Thriving in the New Economy

When rental fleet sales are projected to dip to 1 million units this year (down from 2 million in 2006), when the wholesale market suffers 12 straight months of year-over-year declines and when the Big Three now stands for Toyota, Honda and Nissan, you know the auto rental industry is in an era of unprecedented change.

While news of declines in fleet, workforces and stock prices at the major RACs play out in the national media and SEC filings, Auto Rental News has gone local. We surveyed small franchisees and independent operators around the country for an analysis of how those serving the local market are getting along in the current economy. Their pulse is still beating; in fact, many are thriving.

While rentals are down 10-15 percent across the board, the pullback on leasing, the tight credit market for car loans and a steady stream of insurance replacement rentals are all having a positive effect on rental volume. Operators that are aggressively adapting to these new opportunities are reaping the rewards.

Riding the Economy
Operators report that holiday travel has been down—as much as 30 percent—and truck rentals have been hit hard. But most rental businesses are riding the wave of the local economy.

“The fishing lodges, guide captains and fishing captains are looking at a 20-40 percent drop in clientele this summer,” says Ryan Fahey of North Star Rent A Car in Sitka, Alaska. “So we adjusted our fleet about 20 percent.”

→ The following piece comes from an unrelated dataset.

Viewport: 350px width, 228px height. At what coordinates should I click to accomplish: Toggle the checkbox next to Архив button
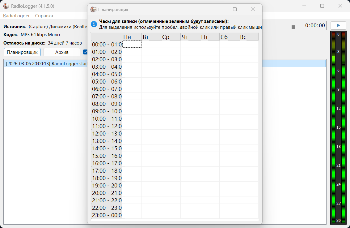(x=85, y=52)
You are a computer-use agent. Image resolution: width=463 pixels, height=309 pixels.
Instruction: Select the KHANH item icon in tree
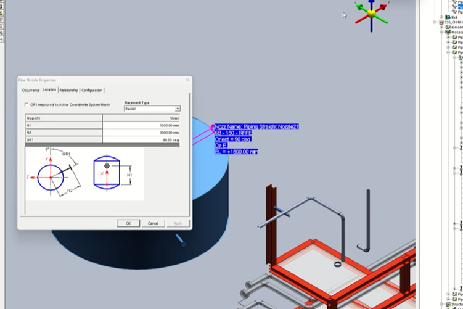click(448, 27)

Fahey says he’s fortunate to have a captive audience and only one competitor, a major RAC, in town. The diversity of the national corporate store and value-priced independent is a comfortable mix, he says.

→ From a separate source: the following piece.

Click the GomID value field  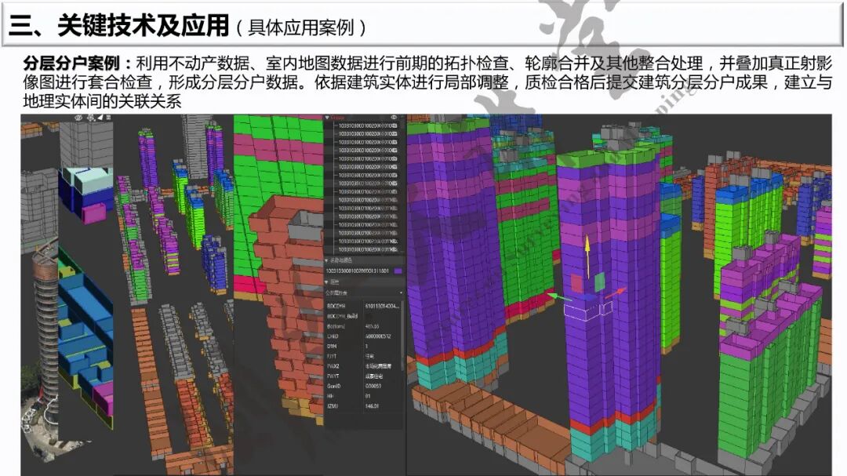[x=376, y=385]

“Our cars are a lot busier than our trucks are,” says Herman Selmon of Justin Rentals in Trenton, N.J.

Tom Pendergast of Rent A Wreck in San Francisco sees the same shift. “Our commercial business is down quite a bit,” he says. “Businesses are not doing much around here now. But the car rental, surprisingly, is fairly strong.”

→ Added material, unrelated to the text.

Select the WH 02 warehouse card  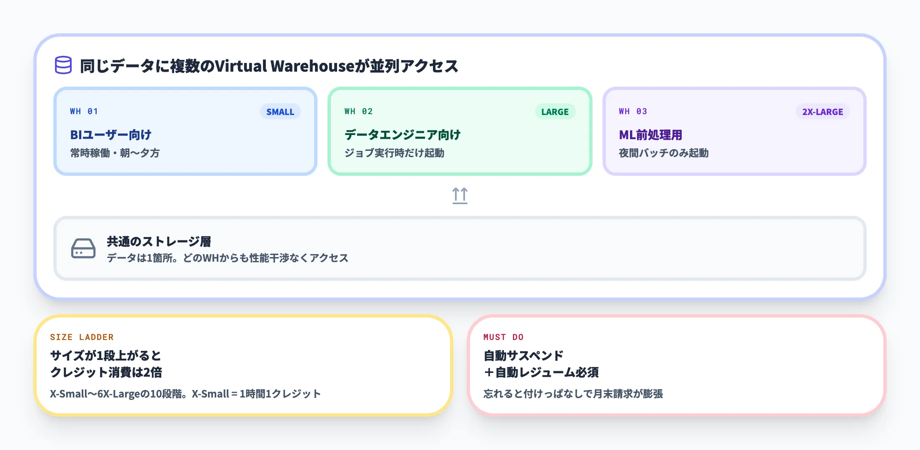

Pendergast says he gained some business when a competitor ceased renting 12-passenger vans to a local caterer. Pendergast put them in minivans; he may even pick up new minivans on the cheap.

Pendergast has had success with workers coming to San Francisco on temporary contracts, such as traveling nurses, which has resulted in month-long rentals.

“I’ve stayed pretty steady and I’ve even grown,” says Liesel Carter of Affordable Auto Rental in Portland, Ore. “A large part of this economy is based on agriculture, which is probably the least affected.”

Carter’s location is benefitting from a newly built plant with 2,000 construction workers who need temporary housing and transportation for themselves and their families.